Вызвав своего водителя, генерал отправился на встречу. Всю дорогу он молчал, а в нужном месте остановил автомобиль и, к удивлению водителя отпустив его домой, прошел оставшуюся часть пути пешком. Серая «Волга», стоявшая у дороги, была почти не видна в тумане. Он подошел к машине. Из автомобиля вышел мужчина в сером плаще.
«Они не меняются, – с неожиданным удовлетворением подумал генерал, – серая машина, серый плащ. Ничего не меняется за много лет. Даже „Волга“. И они по-прежнему работают неплохо, если смогли так быстро меня вычислить. Хотя для этого не нужно быть прекрасным аналитиком».
– Николай Александрович? – спросил незнакомец.
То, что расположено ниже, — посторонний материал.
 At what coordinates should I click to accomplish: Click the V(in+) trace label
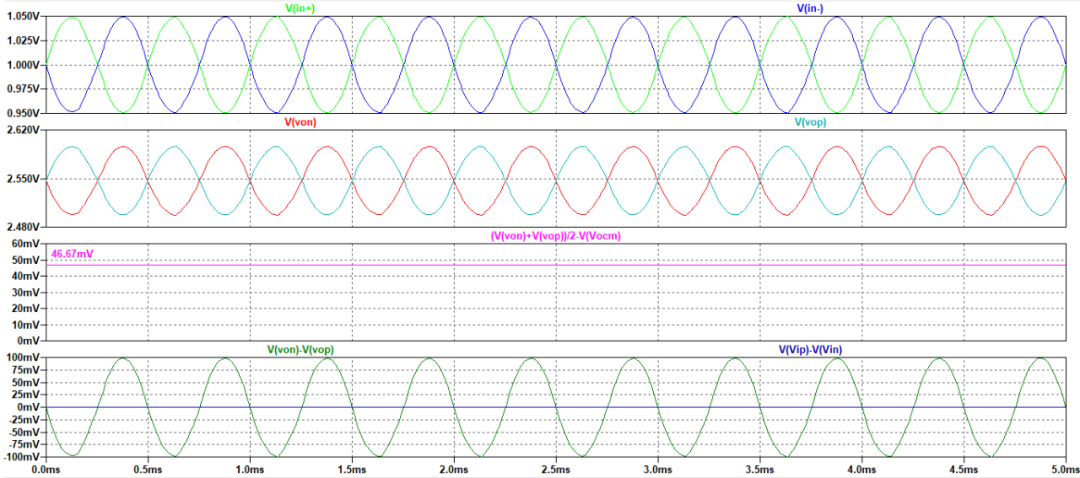click(x=301, y=8)
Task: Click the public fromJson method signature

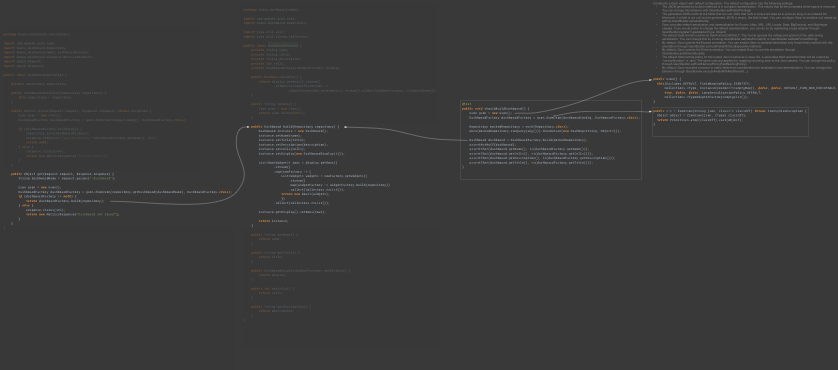Action: pos(730,111)
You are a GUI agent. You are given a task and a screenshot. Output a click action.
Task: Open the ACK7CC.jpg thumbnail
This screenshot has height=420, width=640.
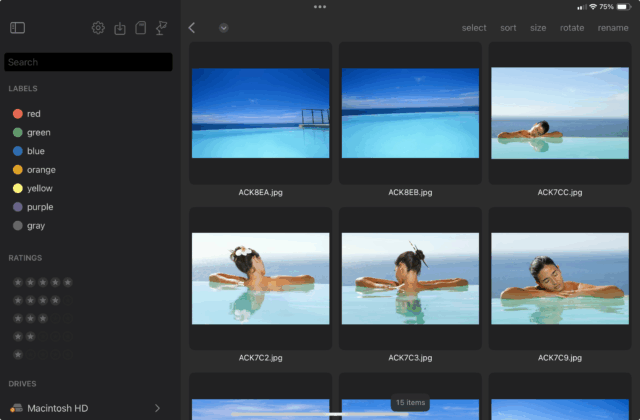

У него было неприметное лицо «топтуна», прикрепленного к конкретному объекту. Темный плащик, темная кепочка. Лишь академические очки, скрывающие настороженный взгляд, говорили, что это явно не «топтун».
– Да, это я, – кивнул Фомичев, – а как зовут вас?
– Виктор Авдонин. Полковник Авдонин, – представился он. – Не пройтись ли нам? – предложил он, показывая в сторону парка.
– Пойдемте, – согласился генерал. Он с неудовольствием отметил, что полковник не стал протягивать ему руки при знакомстве. Это было дурным знаком.
– Зачем вы меня позвали? К чему такая конспирация? Вы могли бы приехать ко мне в офис, и мы бы нормально поговорили.
– Вы же понимаете, что это невозможно, – внес ясность Авдонин, – особенно в свете последних событий.
– Каких событий? – задыхаясь, спросил Николай Александрович. Он начал нервничать, предчувствуя непростой разговор.
– Вы украли нашего свидетеля, – сказал Авдонин. Он не спрашивал, он провозглашал абсолютную истину.
– Вы забываете, полковник, что я не вор, а ваш бывший коллега, и, кстати, выше вас по званию.
– Бывший, – подчеркнул это мерзкое словечко полковник, – вы воспользовались своими связями в нашем ведомстве, вышли на следователя ФСБ, который ведет расследование, и купили его, как я подозреваю, за очень большие деньги. Кроме него, о местонахождении Форина знало только несколько человек. Мы проверили всех без исключения. Согласитесь, что вычислить предателя было не так трудно.
– И вы назначили встречу, чтобы лично сообщить мне эту приятную новость? Повторяю специально для вас, я генерал КГБ и никогда не имел ничего общего ни с уголовной шпаной, ни с рядовыми следователями вашего ведомства.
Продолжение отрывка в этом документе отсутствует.